### Aim
Print the passage on the Viterbi algorithm between "This turns HMM" and "is therefore infeasible.", inclusive, copying it exactly.

### Passage to read

For example, in the promoter-background model:

each position is classified as either promoter ( $P$ ) or background ( $B$ )
the result is a segmentation of the sequence into functional regions

This turns HMM decoding into a sequence classification problem.

Why this is non-trivial

The difficulty arises from the fact that the number of possible state sequences grows exponentially with sequence length. For a model with $k$ states and a sequence of length $n$ , there are $k^n$ possible paths.

Exhaustively evaluating all paths is therefore infeasible.

Solution: The Viterbi Algorithm

The Viterbi algorithm solves this problem efficiently using dynamic programming.

The key idea is to compute, for each position and each state, the probability of the most likely path that ends in that state. Instead of enumerating all possible paths, we reuse intermediate results.

At each step, we:

consider all possible previous states
select the one that maximizes the probability
propagate this information forward

In this way, the algorithm constructs the optimal path incrementally.

### Recorded information
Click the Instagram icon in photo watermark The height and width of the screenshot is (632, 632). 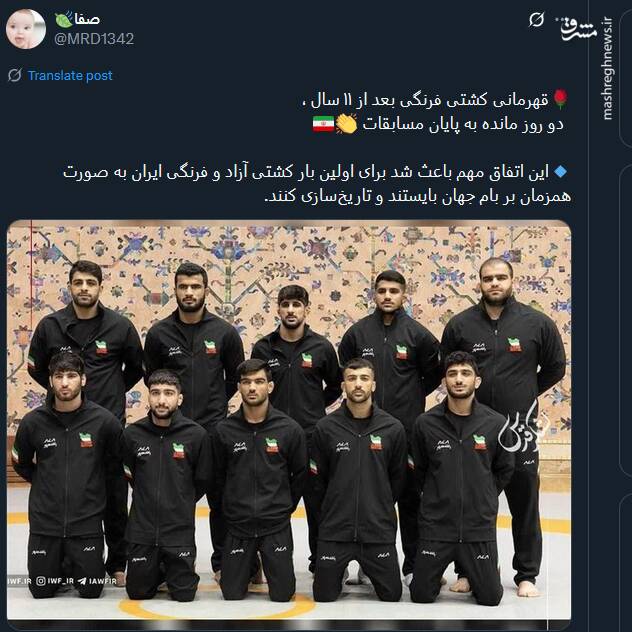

### Exercise result
This turns HMM decoding into a sequence classification problem.

Why this is non-trivial

The difficulty arises from the fact that the number of possible state sequences grows exponentially with sequence length. For a model with $k$ states and a sequence of length $n$ , there are $k^n$ possible paths.

Exhaustively evaluating all paths is therefore infeasible.